* _GIVEN INSTRUCTION_
Copy all of the entries below word for word, with no changes.
-- START RAW RECORDS --
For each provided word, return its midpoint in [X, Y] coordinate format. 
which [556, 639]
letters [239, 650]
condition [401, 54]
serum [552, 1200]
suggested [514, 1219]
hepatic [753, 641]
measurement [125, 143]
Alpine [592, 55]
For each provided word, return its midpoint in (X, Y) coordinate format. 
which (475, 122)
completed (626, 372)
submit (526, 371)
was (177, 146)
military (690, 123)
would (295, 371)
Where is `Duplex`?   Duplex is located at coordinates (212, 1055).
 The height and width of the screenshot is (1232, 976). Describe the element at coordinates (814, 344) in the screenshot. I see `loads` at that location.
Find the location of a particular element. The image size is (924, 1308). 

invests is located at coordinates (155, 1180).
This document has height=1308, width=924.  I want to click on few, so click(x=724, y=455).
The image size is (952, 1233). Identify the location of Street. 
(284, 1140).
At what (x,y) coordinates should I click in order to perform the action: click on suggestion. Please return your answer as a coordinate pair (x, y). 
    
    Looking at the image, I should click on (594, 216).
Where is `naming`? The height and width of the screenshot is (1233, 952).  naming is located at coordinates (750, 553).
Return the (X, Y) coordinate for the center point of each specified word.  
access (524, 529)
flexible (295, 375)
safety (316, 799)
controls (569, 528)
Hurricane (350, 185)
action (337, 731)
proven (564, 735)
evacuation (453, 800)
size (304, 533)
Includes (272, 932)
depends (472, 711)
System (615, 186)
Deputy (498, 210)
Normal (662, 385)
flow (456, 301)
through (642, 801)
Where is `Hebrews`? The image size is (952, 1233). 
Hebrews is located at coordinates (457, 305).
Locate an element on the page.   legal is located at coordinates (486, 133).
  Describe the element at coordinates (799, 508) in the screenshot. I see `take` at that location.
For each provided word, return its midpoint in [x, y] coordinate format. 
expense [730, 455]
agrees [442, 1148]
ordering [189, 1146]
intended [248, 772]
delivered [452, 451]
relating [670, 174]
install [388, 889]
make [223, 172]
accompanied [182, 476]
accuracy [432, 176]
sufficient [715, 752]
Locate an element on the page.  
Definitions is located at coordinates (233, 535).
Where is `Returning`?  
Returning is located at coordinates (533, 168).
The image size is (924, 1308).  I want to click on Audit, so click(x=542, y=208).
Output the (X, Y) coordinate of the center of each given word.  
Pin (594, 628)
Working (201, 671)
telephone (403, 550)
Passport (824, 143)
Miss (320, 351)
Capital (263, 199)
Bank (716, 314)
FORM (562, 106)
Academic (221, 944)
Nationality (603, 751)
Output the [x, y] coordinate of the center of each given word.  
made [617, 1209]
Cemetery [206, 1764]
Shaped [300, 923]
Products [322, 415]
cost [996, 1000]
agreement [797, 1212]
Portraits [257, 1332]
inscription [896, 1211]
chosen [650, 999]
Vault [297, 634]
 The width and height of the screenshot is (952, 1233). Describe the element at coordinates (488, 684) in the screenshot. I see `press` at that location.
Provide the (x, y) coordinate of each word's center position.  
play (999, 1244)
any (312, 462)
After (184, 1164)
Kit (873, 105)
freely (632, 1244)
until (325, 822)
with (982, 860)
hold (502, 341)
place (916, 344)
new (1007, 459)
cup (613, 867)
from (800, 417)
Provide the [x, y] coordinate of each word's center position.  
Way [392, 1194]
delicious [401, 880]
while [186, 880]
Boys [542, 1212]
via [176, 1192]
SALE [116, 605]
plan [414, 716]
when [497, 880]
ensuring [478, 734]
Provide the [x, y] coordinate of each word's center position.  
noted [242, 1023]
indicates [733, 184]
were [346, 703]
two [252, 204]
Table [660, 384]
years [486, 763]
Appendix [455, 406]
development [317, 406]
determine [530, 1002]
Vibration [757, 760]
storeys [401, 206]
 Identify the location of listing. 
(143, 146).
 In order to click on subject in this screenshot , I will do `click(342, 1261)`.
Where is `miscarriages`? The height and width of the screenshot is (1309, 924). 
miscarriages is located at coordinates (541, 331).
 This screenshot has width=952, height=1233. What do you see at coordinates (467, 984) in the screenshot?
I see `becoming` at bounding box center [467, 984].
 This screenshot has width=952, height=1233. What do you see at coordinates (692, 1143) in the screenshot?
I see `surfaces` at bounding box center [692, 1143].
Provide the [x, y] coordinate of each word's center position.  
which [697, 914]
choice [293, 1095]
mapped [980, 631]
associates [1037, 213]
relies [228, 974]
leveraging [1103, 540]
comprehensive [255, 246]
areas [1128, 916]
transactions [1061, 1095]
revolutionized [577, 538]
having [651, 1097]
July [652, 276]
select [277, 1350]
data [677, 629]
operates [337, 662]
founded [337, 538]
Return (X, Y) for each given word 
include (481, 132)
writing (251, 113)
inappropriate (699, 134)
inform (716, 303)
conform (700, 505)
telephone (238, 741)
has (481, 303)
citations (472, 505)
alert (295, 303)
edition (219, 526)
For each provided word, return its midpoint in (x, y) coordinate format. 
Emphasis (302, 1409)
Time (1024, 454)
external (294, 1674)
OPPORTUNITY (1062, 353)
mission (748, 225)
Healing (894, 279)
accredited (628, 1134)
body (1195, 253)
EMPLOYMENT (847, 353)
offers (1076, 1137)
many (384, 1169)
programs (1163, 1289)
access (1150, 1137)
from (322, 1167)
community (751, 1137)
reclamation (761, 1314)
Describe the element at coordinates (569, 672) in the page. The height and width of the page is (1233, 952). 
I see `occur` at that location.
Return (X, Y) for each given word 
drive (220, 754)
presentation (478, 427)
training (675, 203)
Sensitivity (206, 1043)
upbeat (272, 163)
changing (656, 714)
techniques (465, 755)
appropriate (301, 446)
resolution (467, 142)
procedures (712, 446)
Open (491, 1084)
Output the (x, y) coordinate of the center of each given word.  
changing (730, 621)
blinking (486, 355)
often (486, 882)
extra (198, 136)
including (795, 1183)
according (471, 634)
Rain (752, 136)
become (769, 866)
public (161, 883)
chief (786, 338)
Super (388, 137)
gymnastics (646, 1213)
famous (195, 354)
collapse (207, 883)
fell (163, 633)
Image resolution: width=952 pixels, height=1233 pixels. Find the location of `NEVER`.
-- END RAW RECORDS --
* _SOLUTION_
For each provided word, return its midpoint in [X, Y] coordinate format. 
which [556, 639]
letters [239, 650]
condition [401, 54]
serum [552, 1200]
suggested [514, 1219]
hepatic [753, 641]
measurement [125, 143]
Alpine [592, 55]
For each provided word, return its midpoint in (X, Y) coordinate format. 
which (475, 122)
completed (626, 372)
submit (526, 371)
was (177, 146)
military (690, 123)
would (295, 371)
Where is `Duplex`?   Duplex is located at coordinates (212, 1055).
 The height and width of the screenshot is (1232, 976). Describe the element at coordinates (814, 344) in the screenshot. I see `loads` at that location.
Find the location of a particular element. The image size is (924, 1308). 

invests is located at coordinates (155, 1180).
This document has height=1308, width=924.  I want to click on few, so click(x=724, y=455).
The image size is (952, 1233). Identify the location of Street. 
(284, 1140).
At what (x,y) coordinates should I click in order to perform the action: click on suggestion. Please return your answer as a coordinate pair (x, y). 
    
    Looking at the image, I should click on (594, 216).
Where is `naming`? The height and width of the screenshot is (1233, 952).  naming is located at coordinates (750, 553).
Return the (X, Y) coordinate for the center point of each specified word.  
access (524, 529)
flexible (295, 375)
safety (316, 799)
controls (569, 528)
Hurricane (350, 185)
action (337, 731)
proven (564, 735)
evacuation (453, 800)
size (304, 533)
Includes (272, 932)
depends (472, 711)
System (615, 186)
Deputy (498, 210)
Normal (662, 385)
flow (456, 301)
through (642, 801)
Where is `Hebrews`? The image size is (952, 1233). 
Hebrews is located at coordinates (457, 305).
Locate an element on the page.   legal is located at coordinates (486, 133).
  Describe the element at coordinates (799, 508) in the screenshot. I see `take` at that location.
For each provided word, return its midpoint in [x, y] coordinate format. 
expense [730, 455]
agrees [442, 1148]
ordering [189, 1146]
intended [248, 772]
delivered [452, 451]
relating [670, 174]
install [388, 889]
make [223, 172]
accompanied [182, 476]
accuracy [432, 176]
sufficient [715, 752]
Locate an element on the page.  
Definitions is located at coordinates (233, 535).
Where is `Returning`?  
Returning is located at coordinates (533, 168).
The image size is (924, 1308).  I want to click on Audit, so click(x=542, y=208).
Output the (X, Y) coordinate of the center of each given word.  
Pin (594, 628)
Working (201, 671)
telephone (403, 550)
Passport (824, 143)
Miss (320, 351)
Capital (263, 199)
Bank (716, 314)
FORM (562, 106)
Academic (221, 944)
Nationality (603, 751)
Output the [x, y] coordinate of the center of each given word.  
made [617, 1209]
Cemetery [206, 1764]
Shaped [300, 923]
Products [322, 415]
cost [996, 1000]
agreement [797, 1212]
Portraits [257, 1332]
inscription [896, 1211]
chosen [650, 999]
Vault [297, 634]
 The width and height of the screenshot is (952, 1233). Describe the element at coordinates (488, 684) in the screenshot. I see `press` at that location.
Provide the (x, y) coordinate of each word's center position.  
play (999, 1244)
any (312, 462)
After (184, 1164)
Kit (873, 105)
freely (632, 1244)
until (325, 822)
with (982, 860)
hold (502, 341)
place (916, 344)
new (1007, 459)
cup (613, 867)
from (800, 417)
Provide the [x, y] coordinate of each word's center position.  
Way [392, 1194]
delicious [401, 880]
while [186, 880]
Boys [542, 1212]
via [176, 1192]
SALE [116, 605]
plan [414, 716]
when [497, 880]
ensuring [478, 734]
Provide the [x, y] coordinate of each word's center position.  
noted [242, 1023]
indicates [733, 184]
were [346, 703]
two [252, 204]
Table [660, 384]
years [486, 763]
Appendix [455, 406]
development [317, 406]
determine [530, 1002]
Vibration [757, 760]
storeys [401, 206]
 Identify the location of listing. 
(143, 146).
 In order to click on subject in this screenshot , I will do `click(342, 1261)`.
Where is `miscarriages`? The height and width of the screenshot is (1309, 924). 
miscarriages is located at coordinates (541, 331).
 This screenshot has width=952, height=1233. What do you see at coordinates (467, 984) in the screenshot?
I see `becoming` at bounding box center [467, 984].
 This screenshot has width=952, height=1233. What do you see at coordinates (692, 1143) in the screenshot?
I see `surfaces` at bounding box center [692, 1143].
Provide the [x, y] coordinate of each word's center position.  
which [697, 914]
choice [293, 1095]
mapped [980, 631]
associates [1037, 213]
relies [228, 974]
leveraging [1103, 540]
comprehensive [255, 246]
areas [1128, 916]
transactions [1061, 1095]
revolutionized [577, 538]
having [651, 1097]
July [652, 276]
select [277, 1350]
data [677, 629]
operates [337, 662]
founded [337, 538]
Return (X, Y) for each given word 
include (481, 132)
writing (251, 113)
inappropriate (699, 134)
inform (716, 303)
conform (700, 505)
telephone (238, 741)
has (481, 303)
citations (472, 505)
alert (295, 303)
edition (219, 526)
For each provided word, return its midpoint in (x, y) coordinate format. 
Emphasis (302, 1409)
Time (1024, 454)
external (294, 1674)
OPPORTUNITY (1062, 353)
mission (748, 225)
Healing (894, 279)
accredited (628, 1134)
body (1195, 253)
EMPLOYMENT (847, 353)
offers (1076, 1137)
many (384, 1169)
programs (1163, 1289)
access (1150, 1137)
from (322, 1167)
community (751, 1137)
reclamation (761, 1314)
Describe the element at coordinates (569, 672) in the page. The height and width of the page is (1233, 952). 
I see `occur` at that location.
Return (X, Y) for each given word 
drive (220, 754)
presentation (478, 427)
training (675, 203)
Sensitivity (206, 1043)
upbeat (272, 163)
changing (656, 714)
techniques (465, 755)
appropriate (301, 446)
resolution (467, 142)
procedures (712, 446)
Open (491, 1084)
Output the (x, y) coordinate of the center of each given word.  
changing (730, 621)
blinking (486, 355)
often (486, 882)
extra (198, 136)
including (795, 1183)
according (471, 634)
Rain (752, 136)
become (769, 866)
public (161, 883)
chief (786, 338)
Super (388, 137)
gymnastics (646, 1213)
famous (195, 354)
collapse (207, 883)
fell (163, 633)
Image resolution: width=952 pixels, height=1233 pixels. Find the location of `NEVER`.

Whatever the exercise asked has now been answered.